One way of scaling a chip is to scale all length, width, and thickness (in particular, the oxide thickness) proportionally to some scale factor S.
The result (neglecting fringing effects):
The transistor channel resistance stays the same (no improvement).
The transistor gate capacitance scales proportionally to S (a little improvement).
The wiring capacitance scales proportionally to S^2 (a lot of improvement).
The wiring resistance scales proportionally to 1/s (a little worse).
Since typically the channel resistance and gate capacitance dominate, let's assume that that the every capacitance scales to S and every resistance is unchanged -- a pretty good approximation for most chips (in fact, a bit pessimistic).

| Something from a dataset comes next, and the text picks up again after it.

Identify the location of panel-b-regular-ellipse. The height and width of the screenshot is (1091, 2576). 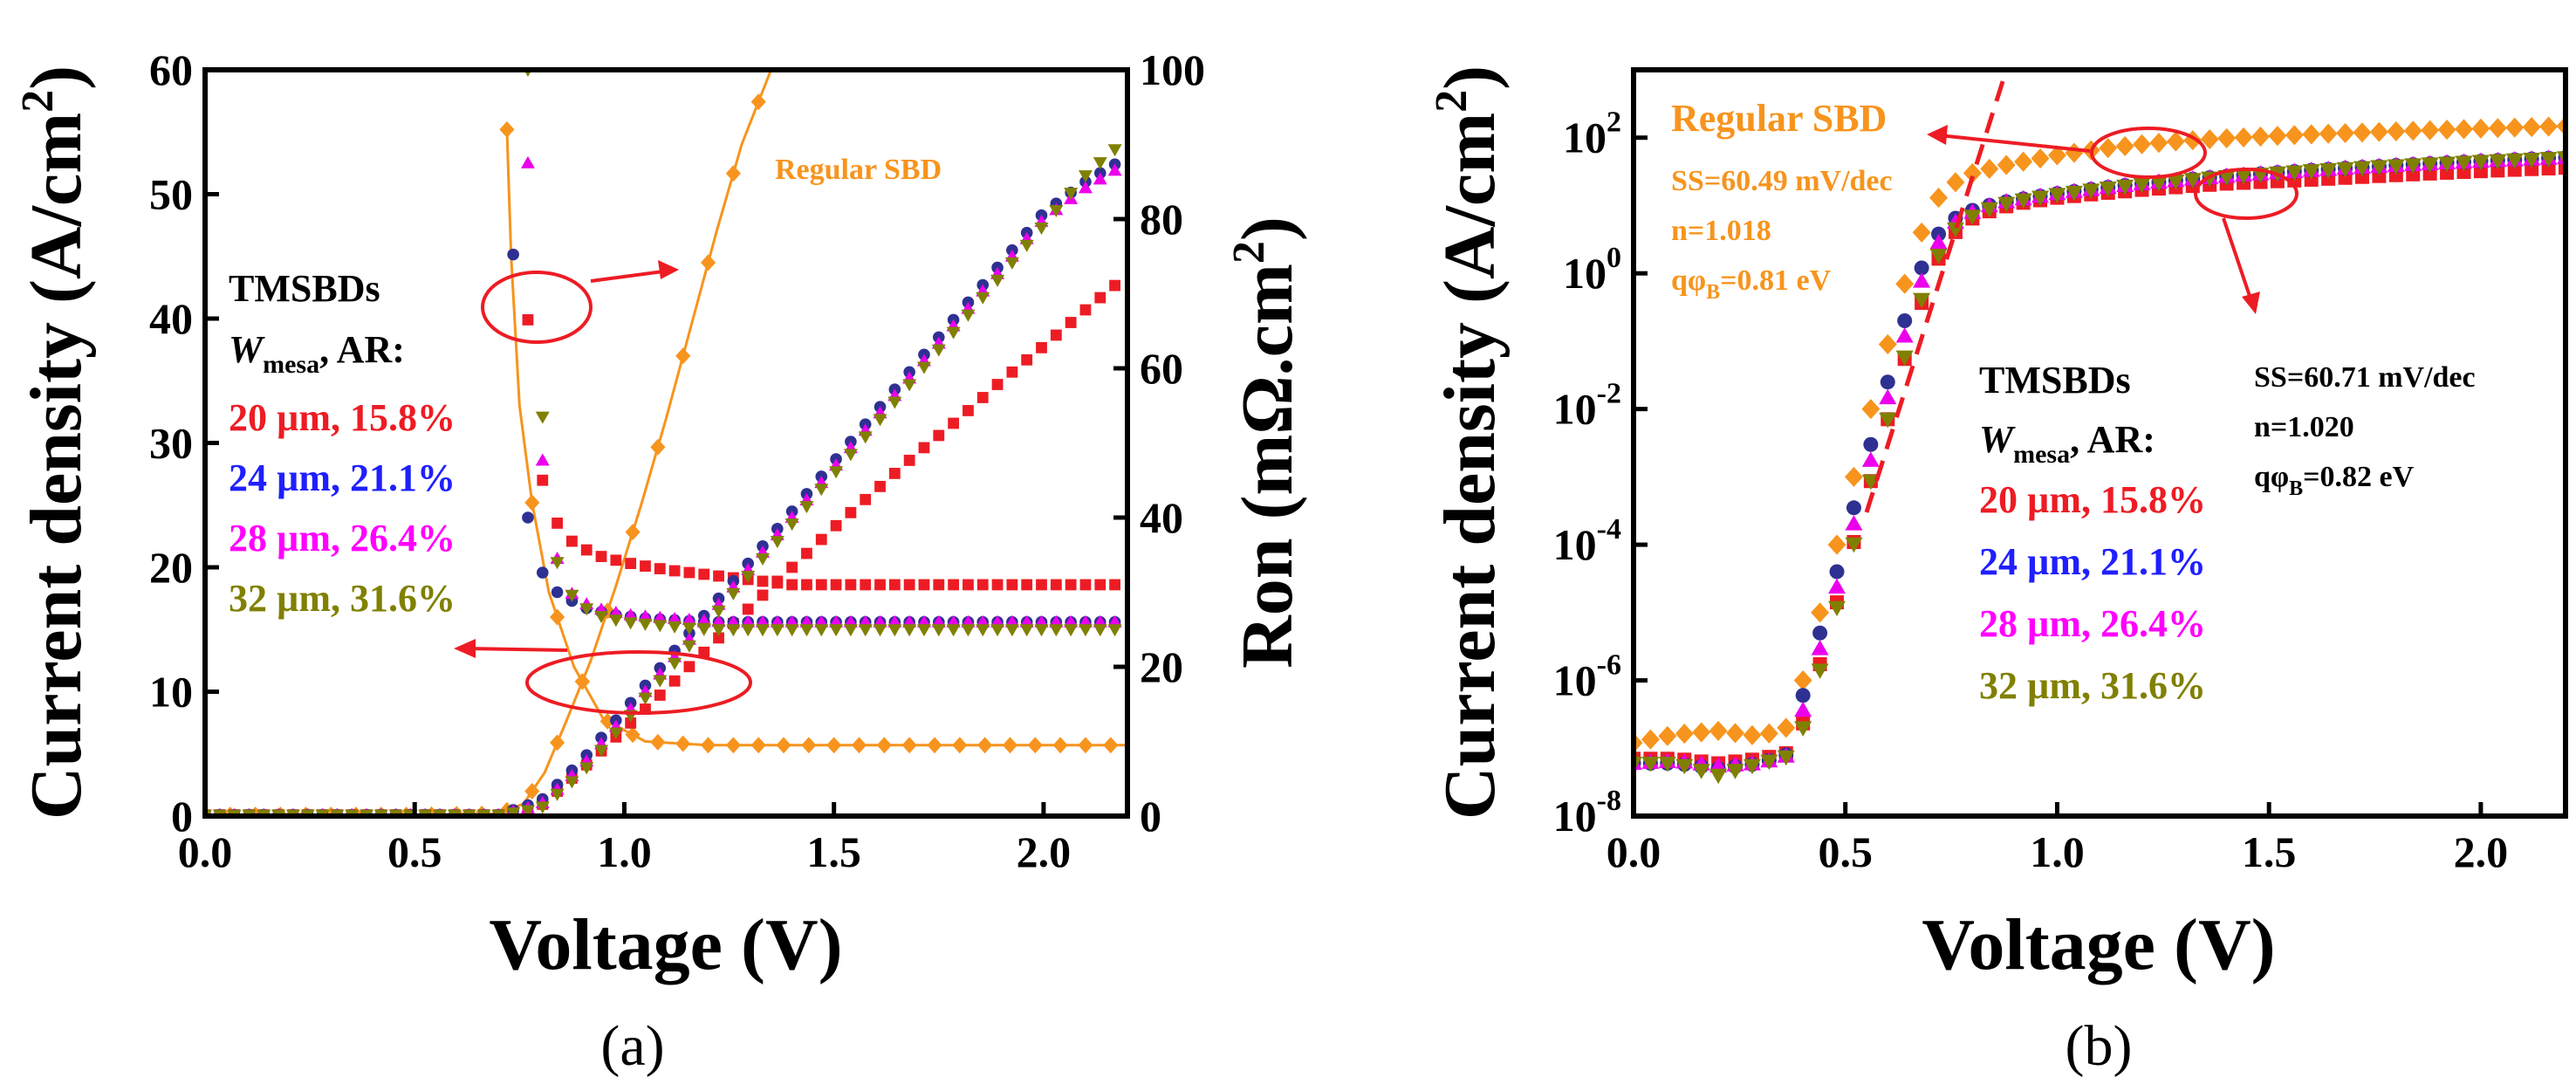
(2148, 153).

The time to switch a node is proportional to RC, so since we kept R constant and improved C, we could run the chip faster.
As Bitrex said, P = C(V^2)f.
Assuming we run the new, shrunken chip at exactly the same clock rate and voltage as the original chip, the power dissipated by the chip also scales with S.

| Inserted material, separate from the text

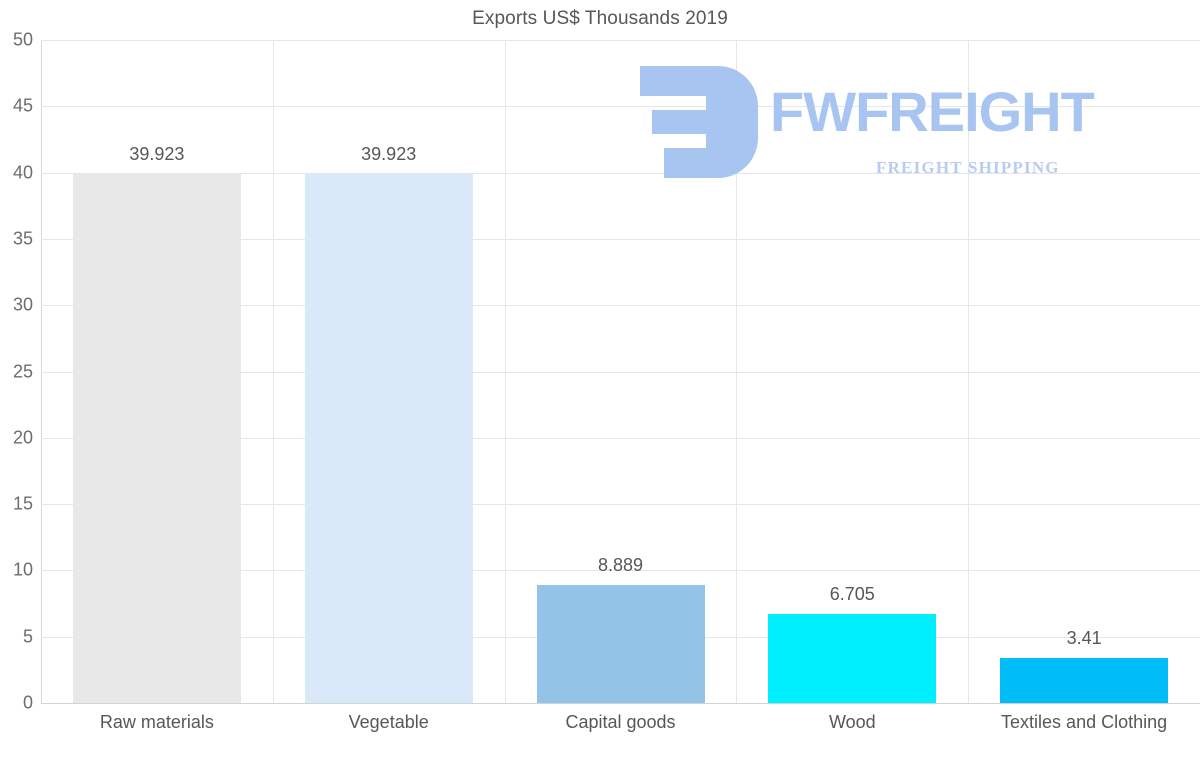  I want to click on bar-value-label: 3.41, so click(1084, 638).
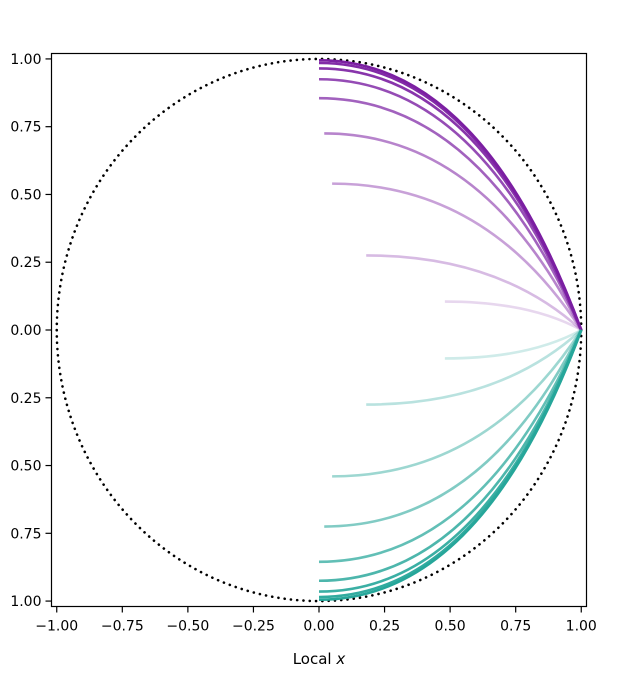  What do you see at coordinates (315, 659) in the screenshot?
I see `x-axis-label-main: Local` at bounding box center [315, 659].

(Often we are forced to reduce the voltage V because we used thinner oxide that can't handle the original voltage; that reduces power even more -- let's be pessimistic and neglect this possibility).
If Apple actually does shrink the chip by a factor of 22/45 -- roughly half -- then power used by that chip also shrinks by the same amount.

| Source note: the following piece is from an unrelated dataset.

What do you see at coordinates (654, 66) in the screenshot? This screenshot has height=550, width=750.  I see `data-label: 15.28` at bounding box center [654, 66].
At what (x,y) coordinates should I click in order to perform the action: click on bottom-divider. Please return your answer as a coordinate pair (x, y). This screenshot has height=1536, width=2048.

If we assume that chip uses nearly all the power consumed by the iPad -- i.e., if the power used in the data store, the screen, the buttons, the speaker, etc. is negligible in comparison (this may be a bit optimistic),
then an iPad with the shrunk chip could run roughly twice as long as the original chip before draining the batteries.
Or alternatively, an iPad with the shrunk chip could run the same amount of time as the original chip with batteries that weigh roughly half as much.